Gather from the listing below each line that includes the word "agent", and copy it.
# # #
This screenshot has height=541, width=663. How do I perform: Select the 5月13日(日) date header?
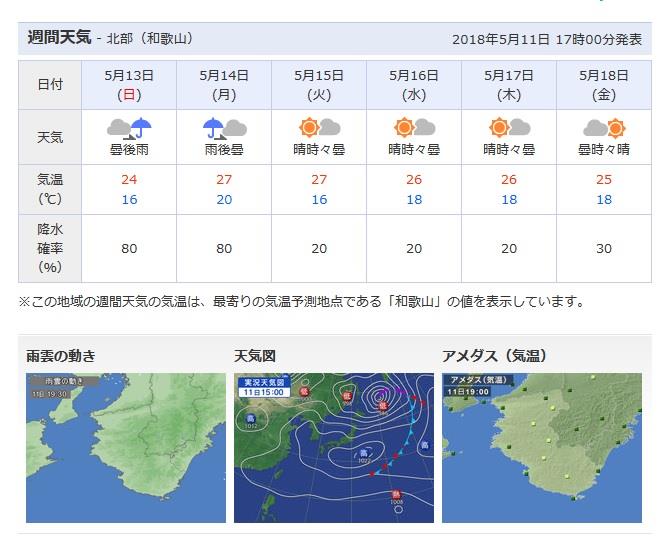point(129,85)
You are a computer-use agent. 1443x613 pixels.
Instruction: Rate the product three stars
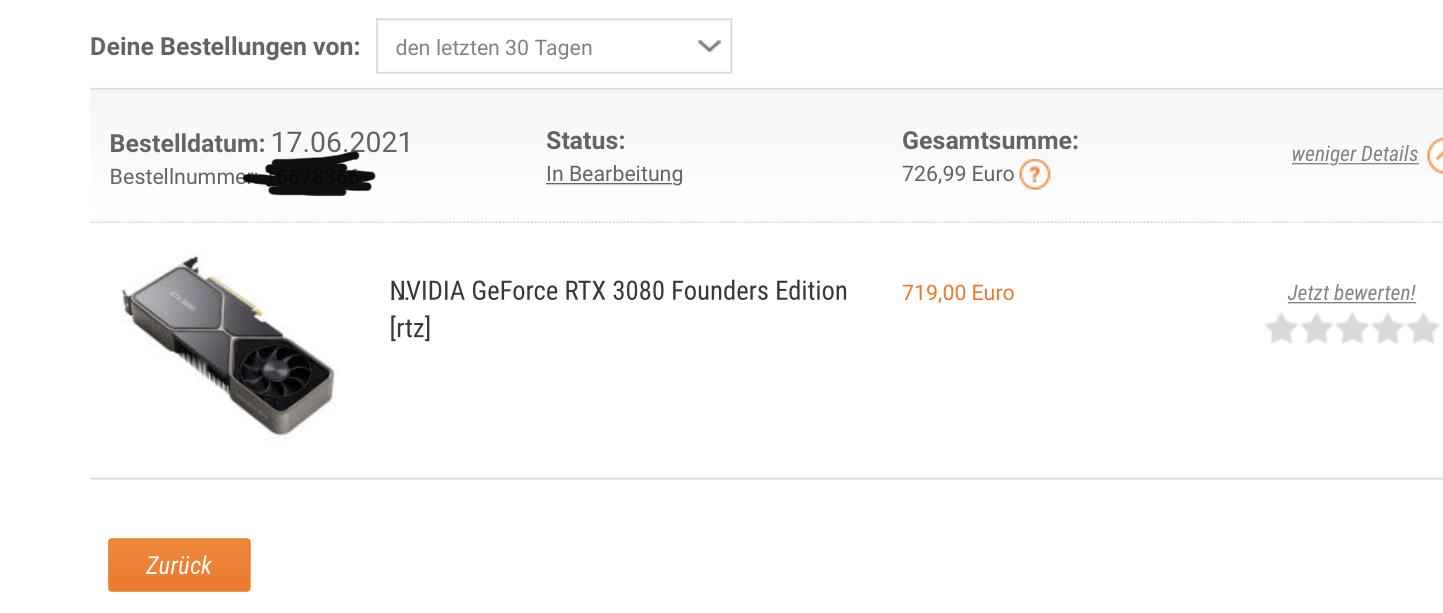[x=1352, y=329]
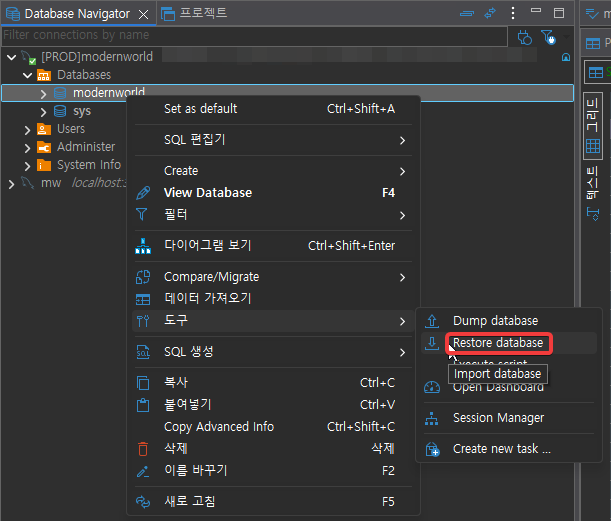The height and width of the screenshot is (521, 611).
Task: Click the link with editor icon in navigator header
Action: pos(490,13)
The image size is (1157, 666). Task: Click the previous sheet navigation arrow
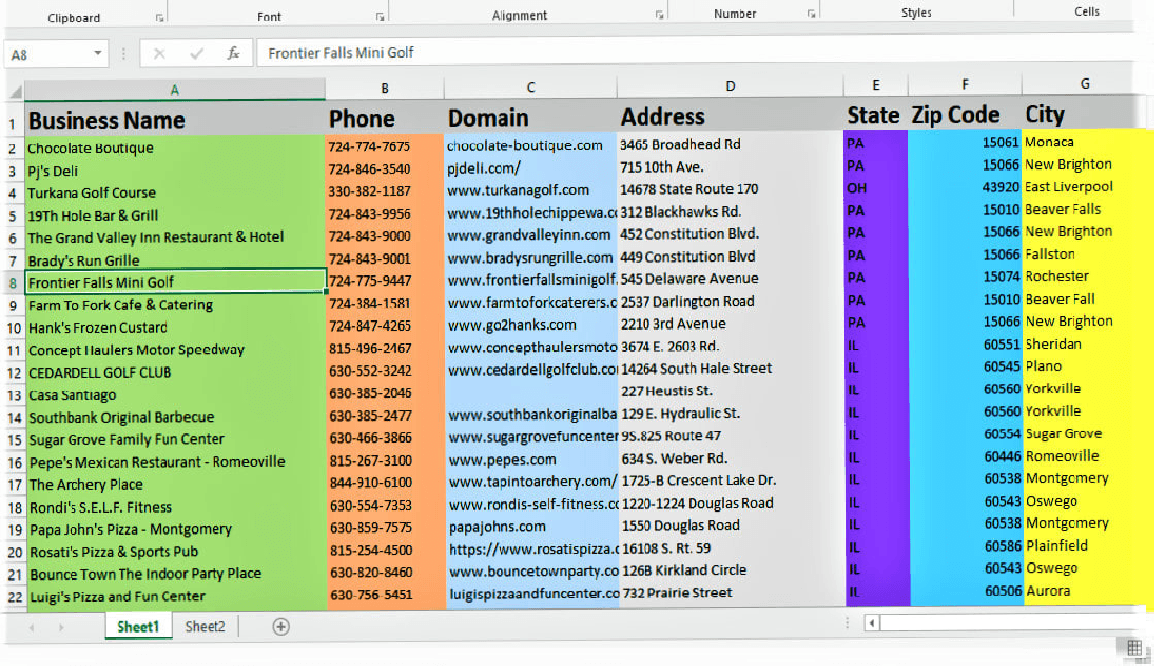pyautogui.click(x=32, y=627)
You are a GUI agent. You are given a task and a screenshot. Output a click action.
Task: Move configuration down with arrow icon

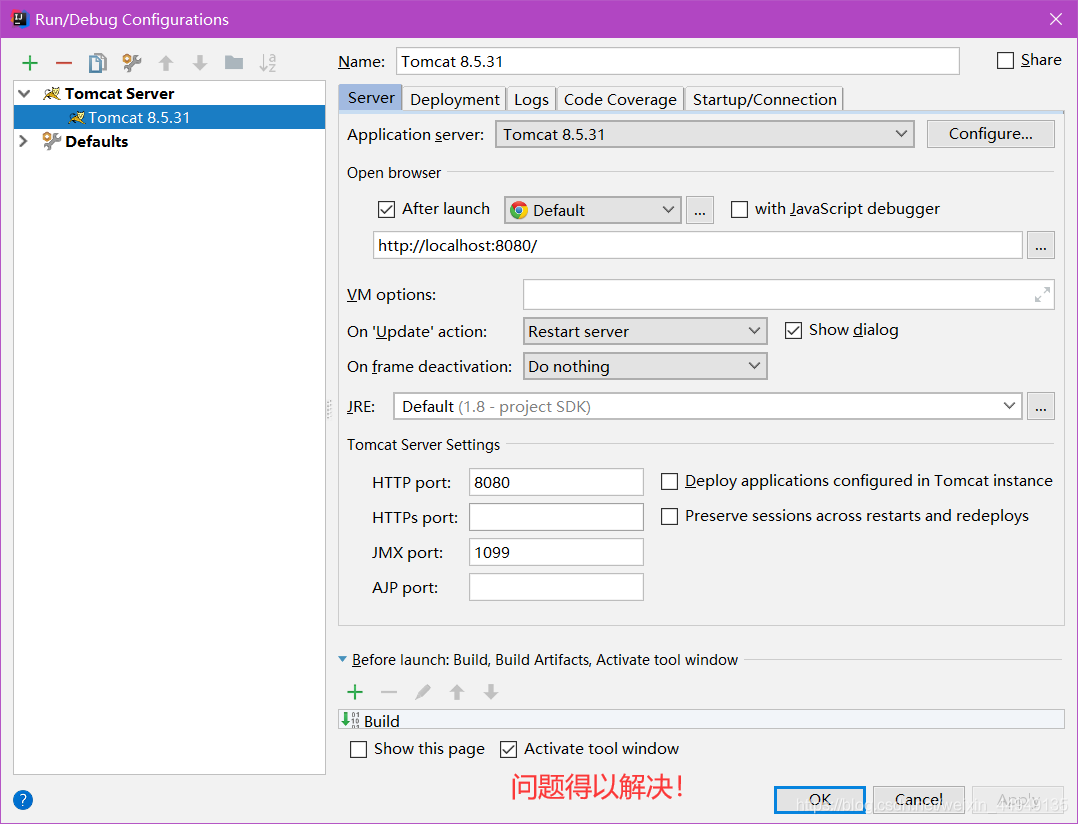tap(199, 62)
# # #
OUTPUT OF THE TASK:
You are a computer-use agent. 1443x613 pixels.
You are a GUI agent. You are given a task and a screenshot. Output a click action.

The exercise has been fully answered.